Over the weekend of March 7, Pan Ellington was still serving a packed room of diners at Henry’s, the restaurant at the Graduate Berkeley hotel.
Mindi Marcus was mixing drinks and pouring cold beers for partiers at the decades-old Missouri Lounge a couple miles away.
Siobhan McGurk was checking in runners and dancers and swimmers at the front desk of the downtown Berkeley YMCA, and saxophonist Nora Stanley was playing gigs and giving lessons around the area.
By the following weekend, all four people would be out of work.
That’s how quickly the coronavirus spread throughout the Bay Area and the world, prompting local health officials on March 16 to order people to stay home except to leave for activities deemed “essential.” As a result, diverse industries saw mass layoffs. Without customers, restaurants couldn’t or wouldn’t pay servers.
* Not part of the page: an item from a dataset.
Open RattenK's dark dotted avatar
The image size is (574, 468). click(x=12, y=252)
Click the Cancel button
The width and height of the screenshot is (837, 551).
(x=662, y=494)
And with venues closing, everyone from actors to audio engineers to bouncers stopped getting paychecks. Florists, hairstylists, housekeepers, retail workers and booksellers have found themselves in the same position.
State data confirm reports of job loss during the outbreak. California processed 186,809 unemployment insurance claims the week ending March 21 compared to 48,385 claims for the week ending March 7, before the shelter-in-place order. The 186,809 figure was a 363% increase over the same week the previous year. And the governor has said exponentially more people have filed for unemployment.
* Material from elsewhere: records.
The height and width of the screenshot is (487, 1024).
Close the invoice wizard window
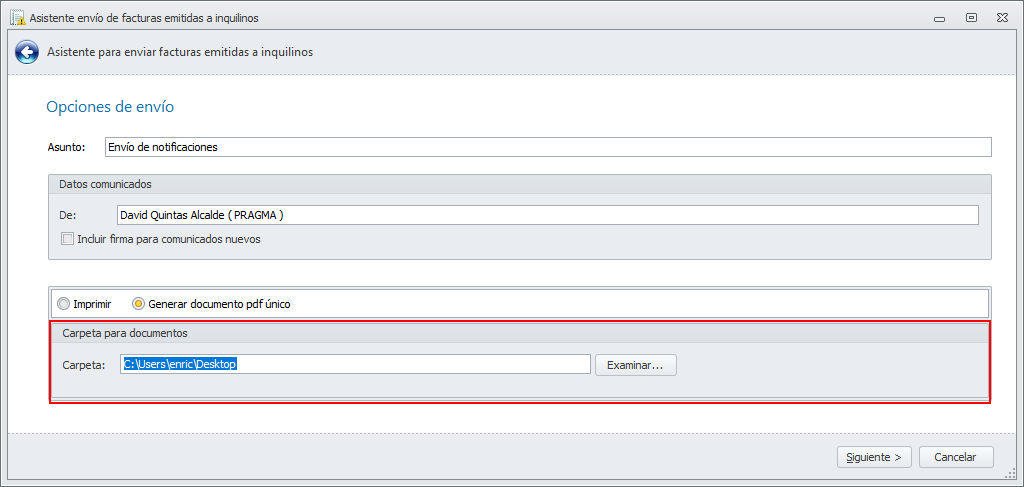tap(1001, 18)
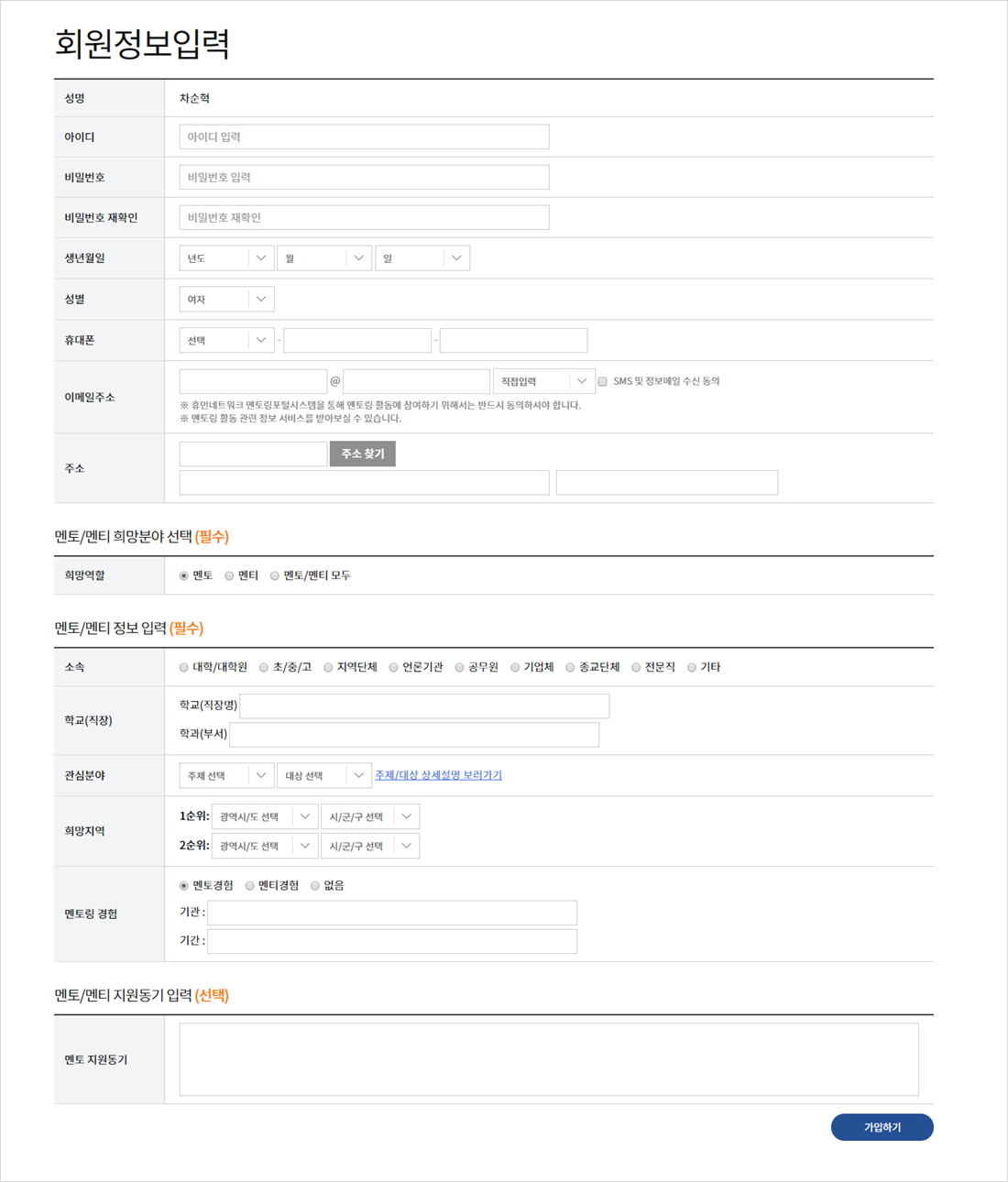The width and height of the screenshot is (1008, 1182).
Task: Select 없음 mentoring experience radio button
Action: coord(315,886)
Hanna Morris, employment program manager at the Vietnamese American Community Center of the East Bay, assists immigrants and refugees in finding work in Oakland and Berkeley. Now she’s fielding 20 calls a week from people who’ve lost the stable jobs she helped them secure years ago. Instead of seeking employment, they’re now calling the center desperate for basic needs like groceries for their families.
“It’s heartbreaking,” Morris said. “They just don’t know how they’re going to pay rent or get food on the table. The ‘solution’ people usually have is the ‘survival jobs’ of dishwasher, security and whatnot. They’re often working two of them but at least they have them.” On the other hand, some of her clients have kept jobs as janitors at hospitals — raising another set of concerns.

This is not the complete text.